I SEE some more CCTV images of various crimes were released recently.

In one or two of them there were clear details of people’s faces, but in some of the others there were clear details of not very much at all.

The collective forces of law and order – the police, the Government, Crimestoppers and anybody else with an interest – could cut crime at a stroke by demanding an end to rubbish CCTV.

As long ago as the 1960s, spy satellites were capable of reading crossword clues in a slightly soiled page of Pravda used by a Moscow road-mender to wrap his sandwiches. Today we have cameras the size of drawing pins capable of delivering clear images from drones flown by catastrophically drunk people at midnight.

Is it really beyond the capability of CCTV providers to ensure their images are of recognisable people?

Vague blobs which could be anything from a fly on the lens to Bungle the Rainbow bear are neither use nor ornament.

Charity begins with the right volunteer

THE RNLI has announced that door-to-door fundraising by volunteers wielding collection boxes is to be stopped from next year.

Its decision comes in the wake of controversies over amoral paid fundraisers which brought Parliamentary attention.

While I salute the RNLI – which was unsullied by the scandal – for its sense of honour, I can’t help wondering whether it’s overreacting.

Should anybody from certain other major charities be reading this, here are a few home truths about the public.

Firstly, we can tell the difference between a volunteer fundraiser and a paid fundraiser from some agency when one turns up on the doorstep or is seen in the street.

The volunteer kind will be carrying a receptacle for coins and notes, and wearing identification.

The other kind will be carrying a clipboard for direct debit details and wearing the desperate, hungry look of a salesperson who knows they’ll be out on their ear unless they make their quota.

We know the volunteer kind are there because they consider the charity worthy of their time, given freely. We are therefore more likely to consider the charity worthy of our money, and give our money freely. The volunteer kind will announce the name of the charity they represent and ask whether we’d care to give them some money.

The other kind will pounce like a trapdoor spider and ask a load of blatantly obvious leading questions about whether we care for such and such a thing.

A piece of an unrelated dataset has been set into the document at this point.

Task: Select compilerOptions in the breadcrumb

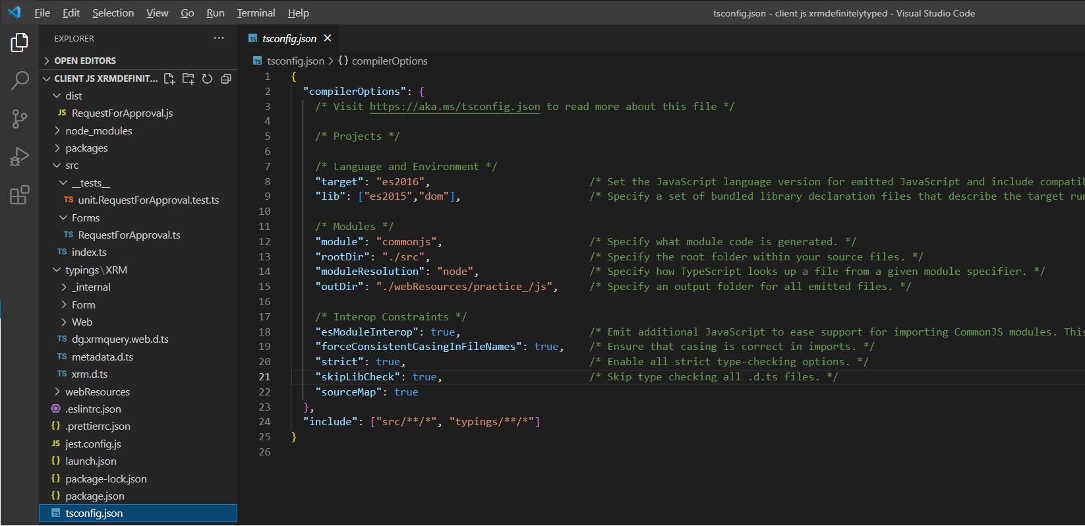Action: click(x=389, y=61)
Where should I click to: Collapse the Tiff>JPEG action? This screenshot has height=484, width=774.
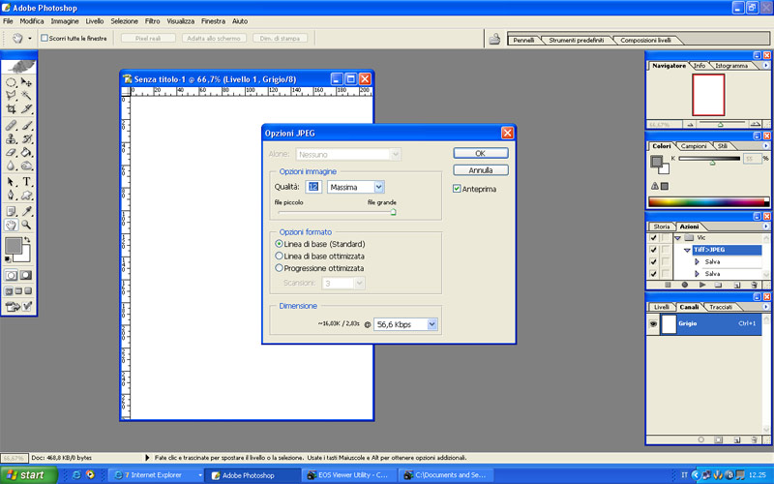click(x=686, y=249)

If they are on our doorstep they might peer into our home and remark on how nice our furnishings are, thereby implying that if we do not hand over our bank details we’re self-centred monsters. The volunteer kind will know a great deal about the charity. After all, it’s sufficiently dear to them that they’re willing to go out in all weathers on its behalf.

The other kind will generally know only as much about the charity as they were told in some half-hour briefing, and will forget it all as soon as they remove their tabard at the end of the week and move on to the next client.

Some are no doubt sincere and committed, but too many give the impression they don’t care whether they’re saving babies, butterflies or fugitive war criminals, so long as the money’s decent.

If we tell the volunteer kind that we do not wish to donate or are unable to, they will almost completely without exception bid us a polite goodbye.

If we tell the other kind that we do not wish to sign a direct debit or are unable to, they will often look at us as though we’d just confessed a fondness for chucking baby chicks in vats of acid because we’re amused by the resultant fizzing noise.

This is wholly unwarranted on the street and thoroughly despicable on the doorstep.

When we give money to the volunteer kind on the street or on the doorstep, we know we can expect a thank you. If we give on the doorstep, we also know we can perhaps expect another visit at some point in the future.

When we sign a direct debit to the other kind, we know there’s a good chance of spending the next few years dealing with phone calls demanding that we up our monthly contribution. Some of those calls will be from apologetic people who clearly don’t want to be where they are. Others will be from oily, manipulative creeps who clearly relish trying to make others feel uncomfortable and guilty.

Another home truth about the public is that we are generally kind and usually not stupid. Still another is that we like to help good causes, but don’t like to feel bullied. Certain fundraising agencies claim high-pressure sales tactics get results. So would approaching the public with a rabid wolf on a frayed leash and demanding we empty our pockets, but that doesn’t mean doing so would be right.

  • DID you read about the travellers who brought their caravans to a playing field in Wroughton the other day?


    Local people were extremely worried – until it turned out that the travellers in question were polite, quiet, respectful, and carefully gathered their rubbish for disposal.

    It also turned out that they were from France, Germany and Norway.

    I bet the makers of certain fly-on-the wall documentary series are terrified by the new development. They wouldn’t want this sort of thing catching on.

    They’d have a hell of a job exploiting people for ratings if the most controversial thing those people did was eat pickled herring and give the odd Gallic shrug.